Mix the egg white with sugar and lemon juice until smooth and shiny. If the glaze is too thin, add a little sugar. If it is too thick, add a little lemon juice. Put the icing in a small, but firm plastic bag. Cut off one corner, making a tiny opening for the glaze. Pipe your design on the cookies by applying a steady pressure on the bag.
Let the icing dry completely before putting the cookies in an air-tight container and storing them in a cool room. The cookies can be made up to 4 weeks before Christmas.
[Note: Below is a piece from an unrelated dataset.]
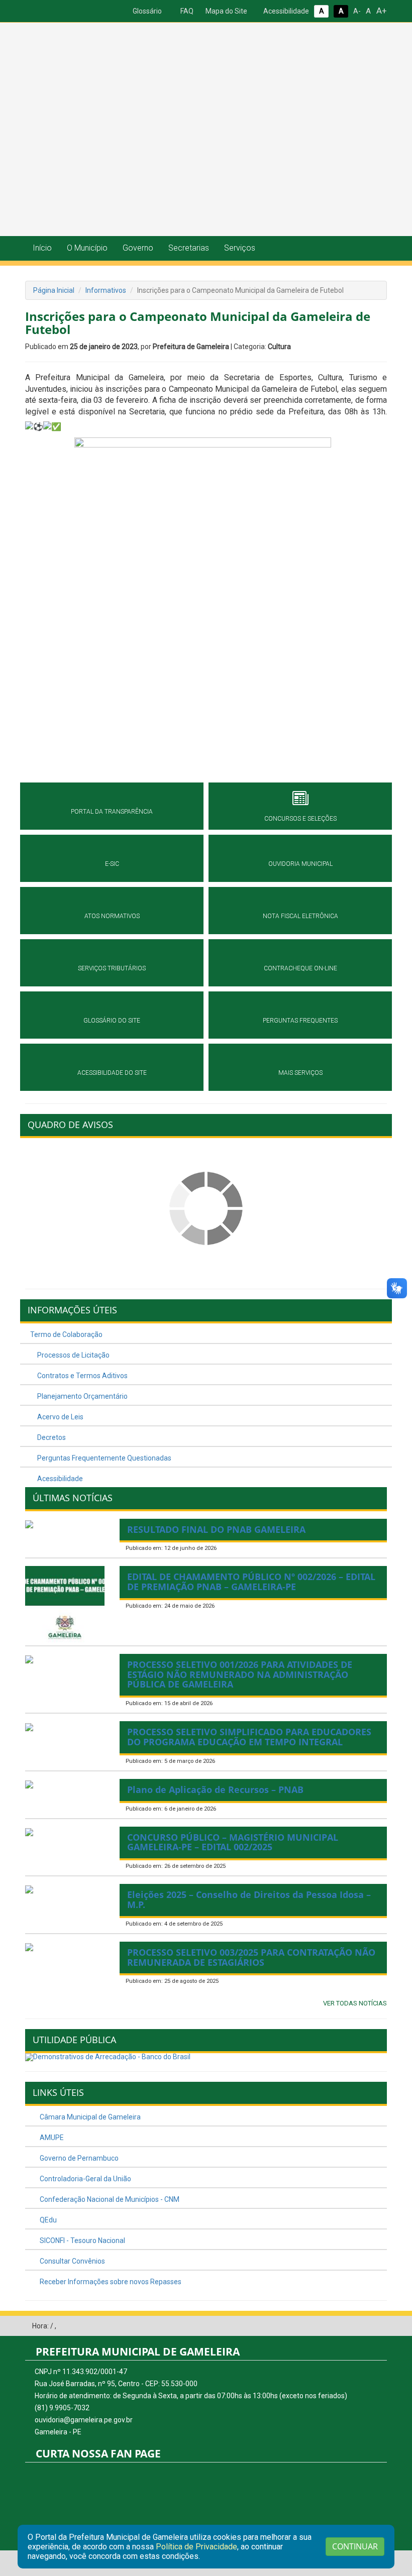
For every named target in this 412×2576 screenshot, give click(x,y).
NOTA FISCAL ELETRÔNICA (300, 916)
14 comments for “Gingerbread cookies

  1. Green Peas
    22/12/2016 at 22:26

    I made these this week – amazing”

    • vera@gtc
      09/01/2017 at 12:25

      I am so glad to hear that!

  2. 09/03/2015 at 03:48

    Hello! I am making this recipe right now and I am curious, if the dough is meant to be a bit soft and sticky, or firm? Thank you! 🙂

    • vera@gtc
      09/03/2015 at 09:30

      Hi Tiffiny! The dough is fairly sticky, more than other doughs for roll-out cookies, because of the honey. Chilling helps to make the dough easier to work with. I hope your cookies turn out well!

  3. Christina
    29/12/2011 at 17:09

    They were better! The texture is almost perfect (given that they have only aged a few days, I say this now, but we will have to wait to see in a week or so.) I have not gotten the right spice mix or possibly quantity quite right yet, however. First, I will try increasing by 50% across the board and see what that does. I have spent quite a bit of time in the last few years recreating the recipes of both sides of my family and I am getting quite good at it now. Because recipes are such an important part of our… well… more than memory… almost our genetics, and so much of my family’s were lost, I determined that that will not happen with this generation. To that end, 4 of the youngest got 3 ring binders, personalized for them, to which I will add at least a few family recipes each holiday. I have encouraged other older family members to do the same, but only time will tell if they will participate. Thanks for the reminder, it made a lot of difference.

    • vera@gtc
      30/12/2011 at 17:54

      What a wonderful project! I am honoured to be able to make a small contribution to your quest for the authentic gingerbread cookies. I agree with your view on recipes and their role in family history. I have my grandmother’s cookbook and when I follow her hand-scribbeled notes, I feel connected to her again. She passed away almost 12 years ago and never got to know her great-grandchildren (I was pregnant with my first at the time of her death), but when I make her recipes (like the sweet Christmas bread) I hope to make her present in their lives a little…

  4. Christina
    26/12/2011 at 15:35

    Thanks so much for reminding me that gingerbread, even cookies, should have rye flour just like my Danish grandmother made! I will adapt my recipe and see if it tastes more correct with my childhood memories. I hope your holiday season continues to be wonderful, although, your thoughts will soon be turning to your allotment, I am sure (seed catalogs began arriving here almost a month ago!)

    • vera@gtc
      27/12/2011 at 09:11

      Let me know how the recipe compared to your memories! We are enjoying the holidays at my sister´s in the Czech republic, eating a lot of cookies and playing games with the kids. Sadly, no snow here. But my thoughts are indeeed turning to the next growing season already!

  5. 12/12/2011 at 12:59

    Hi Vera I made your cookies and they were reallyperfect and good, thankyou for such a excelent recipe it is a keeper. I have posted in my blog.

    • vera@gtc
      15/12/2011 at 10:42

      I’m glad the recipe worked for you!

  6. 07/12/2011 at 19:27

    They look absloutley beautiful, can I use full portion of normal flour insead of using half rey and half flour.
    We also just celebrated Sinterkalss feest, but as my daughter is bigger it is not same excitment. But i was planning to make gingerbread cookies for her to take with her to share with her friend and was looking for another recipe than my usual one.

    • vera@gtc
      07/12/2011 at 19:38

      You can use just normal flour, no problem. Good luck with the baking!